第6話
「全部初めて食べる様に思える?」
琳はそう言って首を傾げた。相変わらず小さい声だけど、先ほどに比べて幾分か聞き取りやすい声になった。緊張がほぐれてきてるのかな?
「うん。でも、魚は初めてな感じがしないんだ」
「優が、色んなもの食べたら思い出すんじゃないかって言ってたよ」
桜井は結構心配してくれてるんだなぁ。
「でも、無理に思い出さなくても良いって言ってた」
「そっか、ありがとう」
僕が笑うと、琳も安心した様に微笑んだ。もしかして、琳も心配してくれてたのかな?
「それから、昨日は、いきなり抱きついてごめんなさい」
琳はそう言うと視線を落としてしまった。
「・・・似てたから」
琳の表情は伺えなかったが、その声は寂しそうだった。
「ん、まぁ、気にしないで」
それ以上の気の利いた言葉が思いつかない。どうしよう。気まずいな。
「にゃー」
沈黙を破ったのは、仔猫だった。琳の膝の上から身を乗り出し、僕の魚に飛びかかったのだ。
「あ!僕の魚!!」
仔猫は、仔猫とは思えない顎の力で僕の魚をくわえて、仔猫とは思えない脚力で逃亡を図った。
「みけっ!だめだよ!!」
琳も慌てて、仔猫ーみけを追いかける。でも、みけはすばしっこい上に、小さい。棚と棚の隙間に入って行ってしまった。
「みけ!どうしよう。骨が喉に刺さったら大変なのに」
琳は不安そうに棚と棚の隙間を覗いている。
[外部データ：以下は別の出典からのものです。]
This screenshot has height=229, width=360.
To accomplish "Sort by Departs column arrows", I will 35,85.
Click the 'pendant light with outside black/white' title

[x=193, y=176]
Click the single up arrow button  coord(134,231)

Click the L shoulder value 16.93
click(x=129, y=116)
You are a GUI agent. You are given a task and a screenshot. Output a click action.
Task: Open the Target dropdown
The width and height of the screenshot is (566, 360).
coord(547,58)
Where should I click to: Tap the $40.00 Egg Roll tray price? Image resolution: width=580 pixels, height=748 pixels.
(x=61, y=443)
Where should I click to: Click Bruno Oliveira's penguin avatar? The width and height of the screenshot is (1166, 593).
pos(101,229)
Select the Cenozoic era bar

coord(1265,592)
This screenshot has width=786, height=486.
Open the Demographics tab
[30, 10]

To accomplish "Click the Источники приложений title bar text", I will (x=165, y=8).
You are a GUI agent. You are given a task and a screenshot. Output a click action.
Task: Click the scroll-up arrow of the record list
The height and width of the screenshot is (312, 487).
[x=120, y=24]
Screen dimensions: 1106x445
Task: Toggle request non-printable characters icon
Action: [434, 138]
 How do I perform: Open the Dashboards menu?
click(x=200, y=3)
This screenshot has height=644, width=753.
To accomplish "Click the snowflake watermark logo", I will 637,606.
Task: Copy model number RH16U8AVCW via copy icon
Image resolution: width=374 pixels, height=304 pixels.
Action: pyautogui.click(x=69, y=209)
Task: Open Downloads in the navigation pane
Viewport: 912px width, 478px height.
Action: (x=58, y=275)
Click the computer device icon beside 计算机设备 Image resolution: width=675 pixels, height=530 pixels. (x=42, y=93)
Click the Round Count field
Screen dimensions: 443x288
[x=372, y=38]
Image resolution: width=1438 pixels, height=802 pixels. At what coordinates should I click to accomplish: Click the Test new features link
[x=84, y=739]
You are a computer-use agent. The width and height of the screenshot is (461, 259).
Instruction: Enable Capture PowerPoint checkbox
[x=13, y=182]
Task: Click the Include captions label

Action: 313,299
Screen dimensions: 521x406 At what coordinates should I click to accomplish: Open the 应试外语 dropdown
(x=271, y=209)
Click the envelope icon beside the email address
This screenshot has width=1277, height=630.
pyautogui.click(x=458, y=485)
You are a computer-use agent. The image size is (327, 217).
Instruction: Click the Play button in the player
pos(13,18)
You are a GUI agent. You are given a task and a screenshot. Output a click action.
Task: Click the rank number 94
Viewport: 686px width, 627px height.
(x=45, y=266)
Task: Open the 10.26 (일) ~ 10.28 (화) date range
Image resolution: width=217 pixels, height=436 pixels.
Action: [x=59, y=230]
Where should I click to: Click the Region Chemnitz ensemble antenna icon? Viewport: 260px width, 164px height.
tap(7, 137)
僕の魚は埃まみれで食べれそうにないと思うが、仔猫の喉に骨が刺さるのは一大事だ。なんとか引きずり出さないと・・・。
「あ、」
僕は、目の端に止まった、琳がみけと遊んでいた猫じゃらしを手に取った。これならおびき寄せられるかもしれない。
「ほら、みけ。おいでー」
みけに見える様に猫じゃらしを振ると、魚そっちのけで勢い良くたなと棚の間から飛び出してきた。
「捕まえたっ!」
琳は嬉しそうにみけを抱く。
「みけ、ドロボーはダメだよ。喉に骨が刺さったらどうするの?」
みけにはそんな心配どうでも良いのか、僕の持つ猫じゃらしに目を輝かせている。
「あはっ。可愛いな、こいつ」
「みけはまだまだ子供だもの。妹みたい」
みけの話をする琳の笑顔は、やはり、懐かしさを帯びている。
「猫がそんなに好きなの?」
「ううん。猫だけじゃなくて動物が好きなの。ここにいる子達もみんな好きだよ」
琳は僕に満面の笑みを向けた。
僕は、この笑顔を、知ってる?
ふと、脳裏に浮かんだあの夢。
そうだ。動物園に行こう。あのパンフレットの動物園に。何か、何か思い出せるかもしれない。きっと。
「ねぇ、動物が大好きならさ、動物園に行かない?」
唐突な僕の提案に琳は驚いた表情を見せたが、すぐに笑顔で頷いた。
さっきまでの寂しい感じが、今は感じられなかった。